[Wikipedia-l] road to stability, formatted. last kick-off posting.

Daniel Mayer maveric149 at yahoo.com
Tue Dec 6 13:53:59 UTC 2005


--- Magnus Manske <magnus.manske at web.de> wrote:
> The only way to give Wikipedia a "quality assurance" (limited to human
> errors, of course:-) would IMHO be a method where someone takes
> *professional* (not financial or legal:-) responsibility for the quality
> of an article. Also, this can't just be any user - user accounts are
> created far too easily for this. It needs to be someone who has the
> trust of the communtiy, someone with the "power" to say "this article
> version is good as it is", without having to defent this against trolls
> or revert-warring against vandals.
> 
> That directly leads to a (relatively) small, elite (!=cabal) group of
> peer reviewers.
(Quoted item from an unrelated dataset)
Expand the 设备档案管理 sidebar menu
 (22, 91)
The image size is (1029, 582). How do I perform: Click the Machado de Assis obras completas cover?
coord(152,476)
The cathedral filtering the bazaar, as I said before.
> This could be done externally (software's in the making), or within
> wikipedia. The latter would be nicer, however, it might lead to more
> conflict between those who can peer review and those who can not.
> 
> (It goes without saying that none of the above would alter the wiki in
> any way; it would be an additional feature with no technical impact on
> the normal Wikipedia editing).
> 
> I hope to have a demo site up shortly.

“The cathedral filtering the bazaar”

This sounds wonderful. Make it so! :) I don’t edit in the area I majored in (biology), but would
love to help filter in that area.

At a recent library conference I spoke at, I openly admitted that Wikipedia’s biggest problem is
that there is no stable/reference version; the whole thing is a draft. I think we now have enough
articles that are good enough in at least the larger wikis that we can start creating a stable
version that consists of snapshots of our good articles (featured articles are a different beast;
those are our best articles). 

Editing would go on as it does now and there would be no forks in development; periodically a new
snapshot of the development version will be taken to serve as the new stable version. A prominent
link to the stable version would be placed on top of the article and cur diffs between it and the
current development version would be added. People would need to log in and change their
preferences to see stable versions by default (the other way around would hide vandalism in the
development version; besides, the most recent/up-to-date version should be on top anyway).